The Understanding the True Cost of College Act would create a universal financial aid offer letter and standardize the terms used to describe financial aid. These reforms would allow students to compare financial aid packages between schools, rather than using the current system in which colleges use different terms, calculate costs differently, and often drastically underestimate their costs. In fact, according to an audit by the Government Accountability Office, more than 90 percent of college financial aid letters offer ball low the cost that students would pay. That’s wrong. Sen. Joni Ernst is an original co-sponsor of our bill, and I also joined her in introducing the Student Transparency for Understanding Decisions in Education Net Terms (STUDENT) Act, which would require student loan applicants to provide an estimate of total interest receive the payments intended for them over the term of the loan before they take out the loan.

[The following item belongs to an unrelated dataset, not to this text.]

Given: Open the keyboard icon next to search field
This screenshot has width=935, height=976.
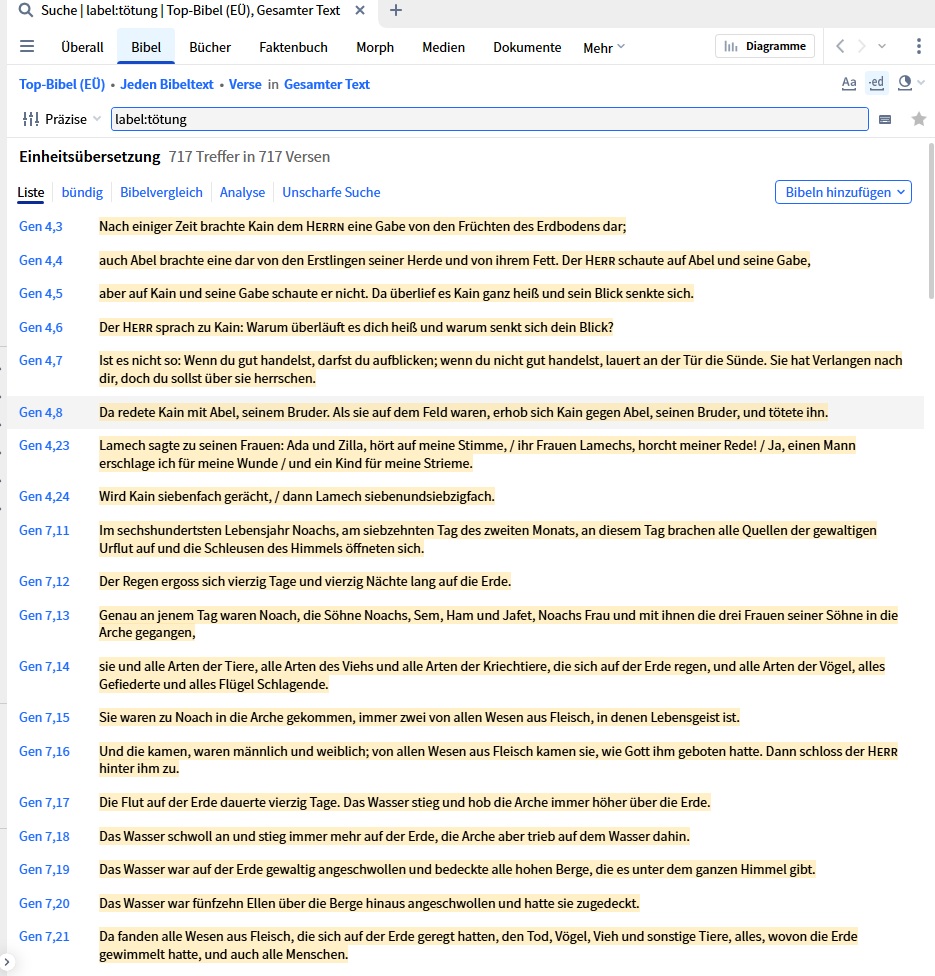Looking at the screenshot, I should [x=886, y=118].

The Federal Loan Law Act “Know Before You Owe” would reform the college statute to strengthen loan counseling requirements for colleges. For example, our bill would make credit counseling an annual requirement before new loans are disbursed, and would compare a student’s borrowing rate to likely salary so students can make informed decisions early on, rather than being caught unawares by their debt burden after graduation . Additionally, our bill puts students in the driver’s seat and gives them the keys to decide how much to borrow, rather than offering the maximum possible loan amount as the default option. Rep. Mariannette Miller-Meeks introduced the Companion Bill to the House of Representatives. These bipartisan, bicameral bills would add stronger financial literacy tools to the toolbox to prevent student borrowers from being stuck with debt they can’t afford to pay back.